Ask anyone in Chicago’s legal community about longtime criminal defense attorney Eddie Genson and they invariably have a story — or three — to tell.

There’s the one where Genson loudly cracked his cane over the defense table to startle a sleepy courtroom during his six-day cross-examination of a government mole; that time he tapped a prosecutor on the back and whispered to “get ready” to object to a question he was about to ask; even a tale of Genson hopping into the jury box in the middle of a trial just for dramatic effect.

Over the years, Genson was said to have narrowly escaped a mob hit on his own client, disarmed a man he represented who’d taken a hostage in a store, and planted a woman and children unrelated to a defendant in the front row of the courtroom, imploring the jury during his closing argument to “Send this man home to his family!”

Genson, whose five-decade legal career ended in 2017 after he was diagnosed with bile duct cancer, died Tuesday.
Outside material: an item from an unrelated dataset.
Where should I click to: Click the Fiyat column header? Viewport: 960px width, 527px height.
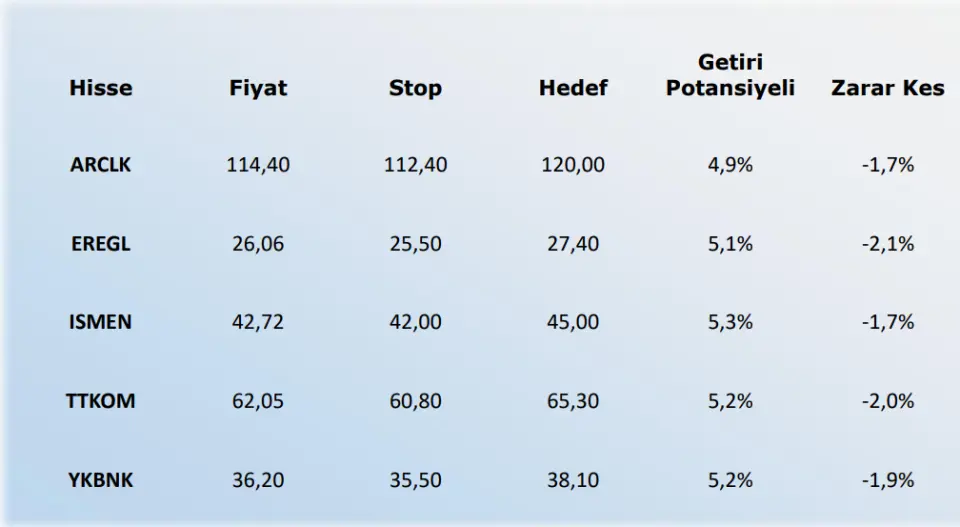coord(258,88)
He was 78.

A lifelong resident of the Chicago area, Genson lived in Deerfield with his wife, Susan. They have three children and five grandchildren. His law partner, Vadim Glozman, told the Tribune that Genson’s family was mourning his loss and did not wish to comment.

Raised on Chicago’s West Side, Genson was the son of a bail bondsman and spent his early childhood hanging around the city’s dingy police station courthouses, selling pastries, reading court transcripts and soaking up knowledge.

He earned his law degree from Northwestern University in 1965 and opened a law office at the famed Monadnock Building across the street from federal plaza. Over the years, he teamed up with a vanguard of powerhouse attorneys, including Sam Adam Sr., R. Eugene Pincham and Terence Gillespie, trying one big case after another.

Though he could be a bear in court, Genson was affable and approachable otherwise, often stopping to chat or exchange wisecracks with anyone who sought his counsel, his friends and colleagues say.

“It was impossible to go to a courthouse with Eddie and get out in less than two hours,” Glozman said. “Everybody wanted to stop to talk to him — lawyers, judges, deputies, court clerks, you name it.”